Minimization of a Functional with path constraints

Authors

Affiliation

Enrico Bertolazzi

University of Trento, Department of Industrial Engineering

Matteo Dalle Vedove

University of Trento, Department of Industrial Engineering

Minimization with Algebraic (Path) Constraints

We consider a variational problem in which we seek to minimize an objective functional with respect to a path constraint—an algebraic constraint that must hold continuously along the entire path of the function x(t).

Problem Formulation

The problem can be stated as follows:

\begin{aligned} \text{minimize} \quad & \mathcal{F}(x) = \int_a^b L(x, x^\prime, t) \, \mathrm{d}t, \\ \text{subject to} \quad & g(x, x^\prime, t) = 0. \end{aligned}

where L(x, x^\prime, t) is the Lagrangian, which depends on x(t), its derivative x^\prime(t), and t; and g(x, x^\prime, t) = 0 represents the algebraic (path) constraint that must be satisfied at each point t \in [a, b].

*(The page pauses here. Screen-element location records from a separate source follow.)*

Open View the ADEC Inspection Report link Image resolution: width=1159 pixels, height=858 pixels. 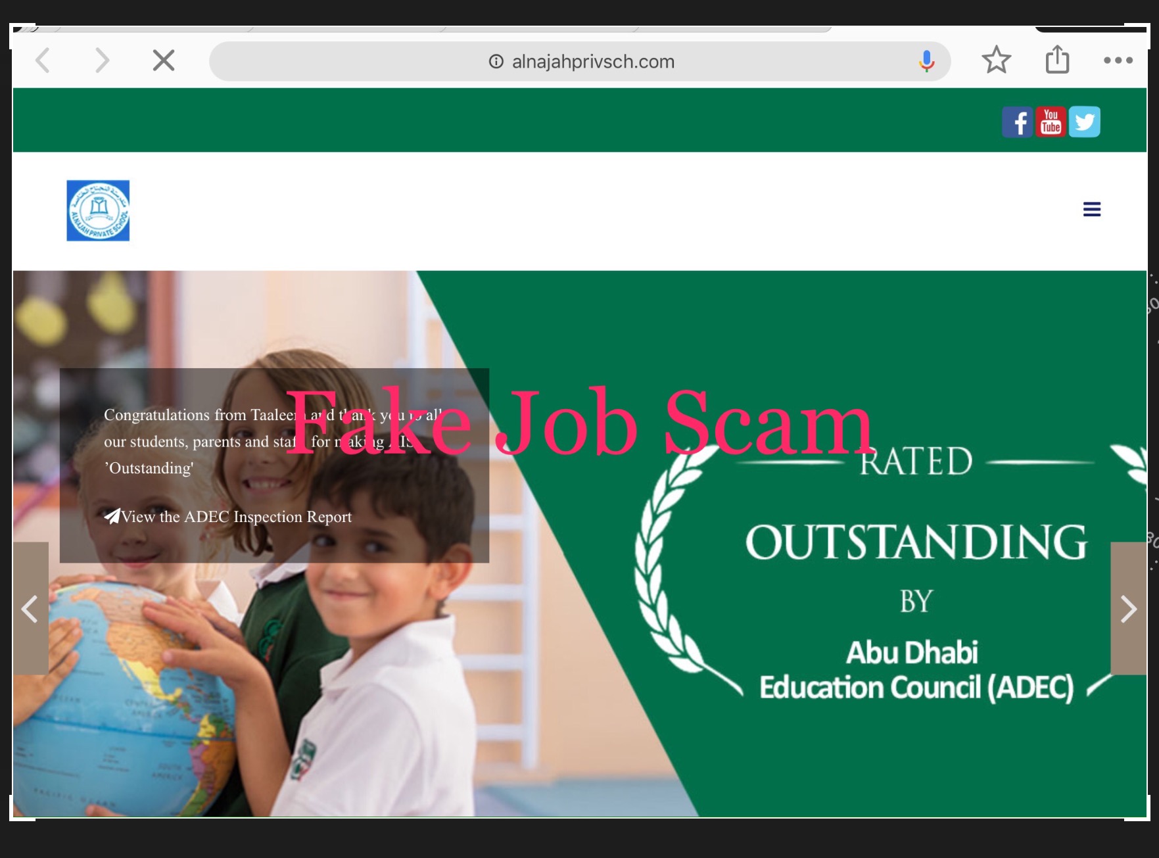click(237, 517)
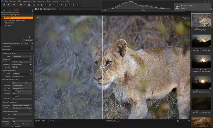213x128 pixels.
Task: Select the orange pan hand tool
Action: coord(38,5)

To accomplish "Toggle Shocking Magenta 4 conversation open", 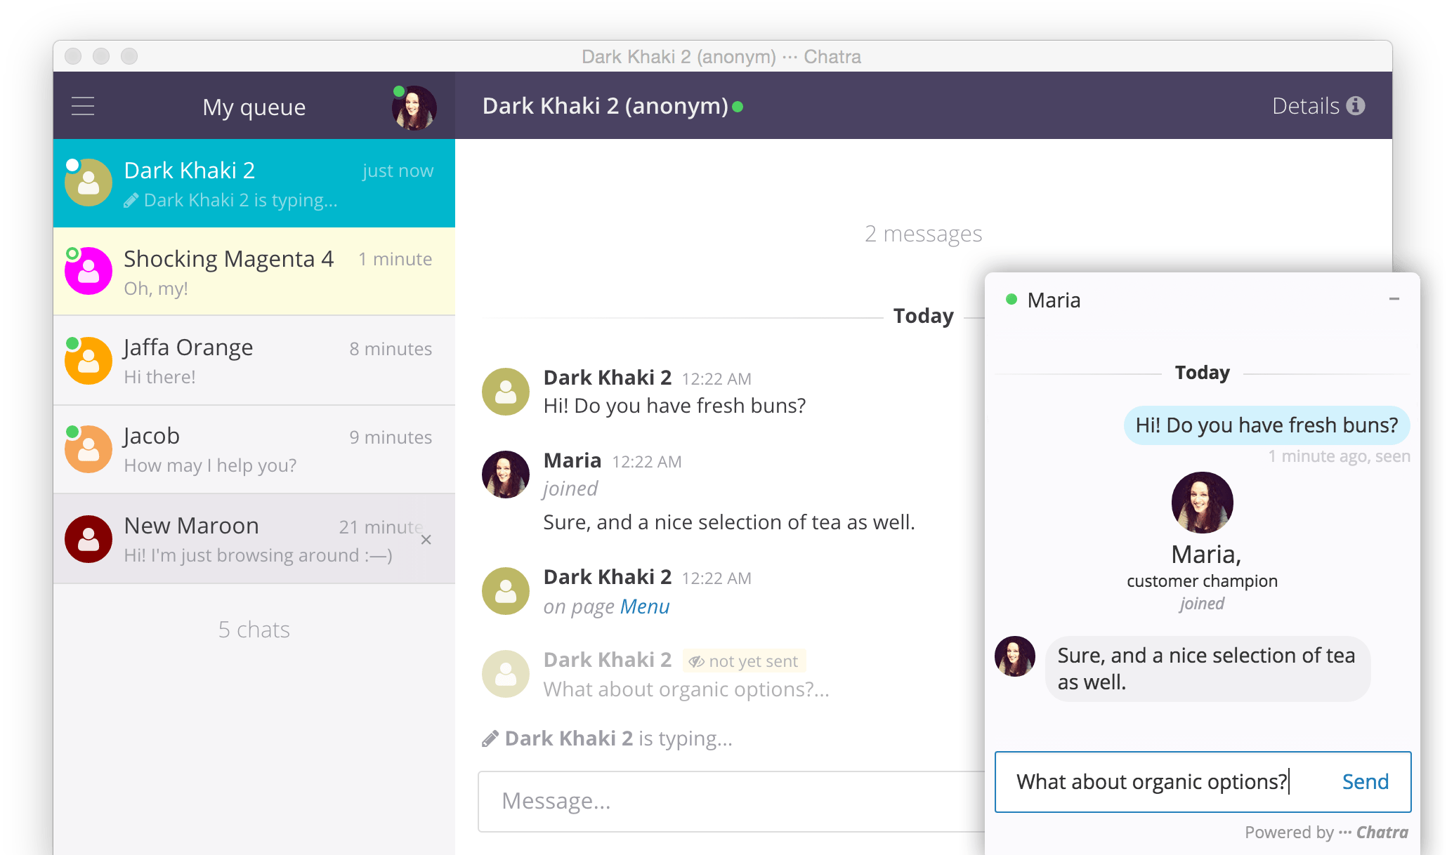I will (x=258, y=271).
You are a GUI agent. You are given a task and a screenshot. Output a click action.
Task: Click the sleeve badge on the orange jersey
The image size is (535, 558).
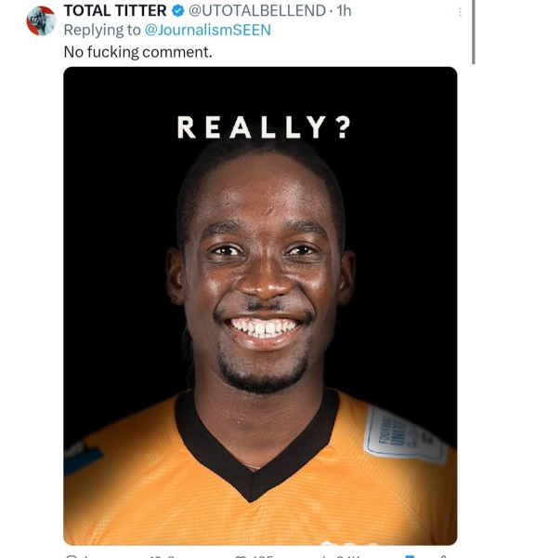pyautogui.click(x=403, y=434)
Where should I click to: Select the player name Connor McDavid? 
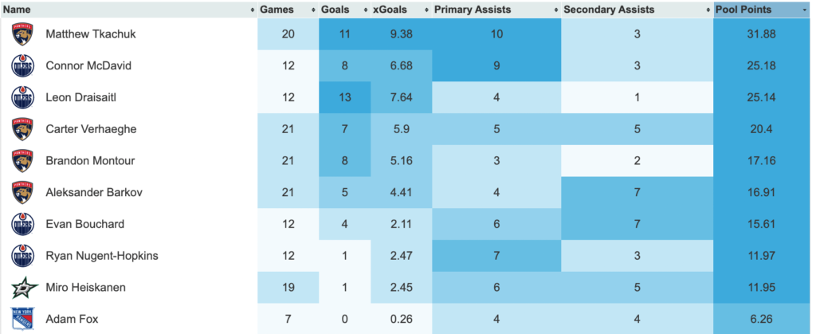(88, 66)
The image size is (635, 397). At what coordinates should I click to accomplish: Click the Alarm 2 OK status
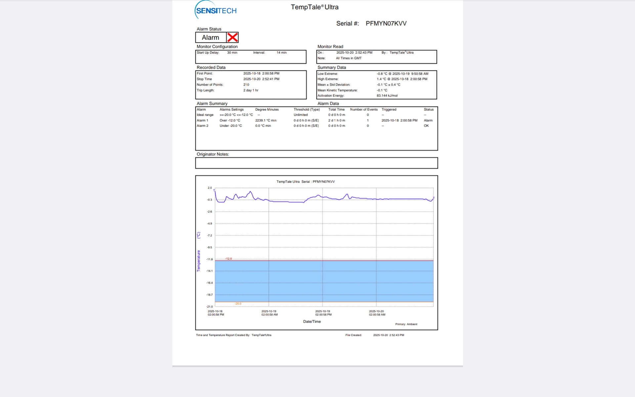[426, 126]
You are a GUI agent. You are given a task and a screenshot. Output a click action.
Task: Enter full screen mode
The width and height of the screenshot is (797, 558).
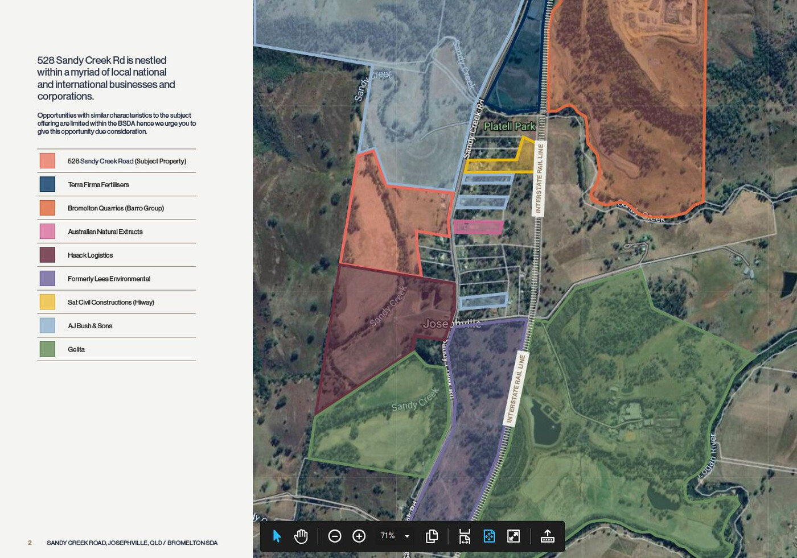click(x=513, y=536)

Defining the Feasible Space

We define a feasible space \mathbb{W} for x, which includes all functions that satisfy both the path constraint g(x, x^\prime, t) = 0 and the boundary conditions of the problem:

\mathbb{W} = \left\{ x \in C^1([a, b]) \mid g(x, x^\prime, t) = 0, \; t \in [a, b] \right\}.

The goal, then, is to find an x \in \mathbb{W} that minimizes \mathcal{F}(x).

Feasible Directions and Conditions

To analyze feasible directions, we introduce a perturbation of the form x + \alpha \delta x, where \delta x is a variation such that:

g(x(t), x^\prime(t), t) = 0, \quad \text{for all } t \in [a, b].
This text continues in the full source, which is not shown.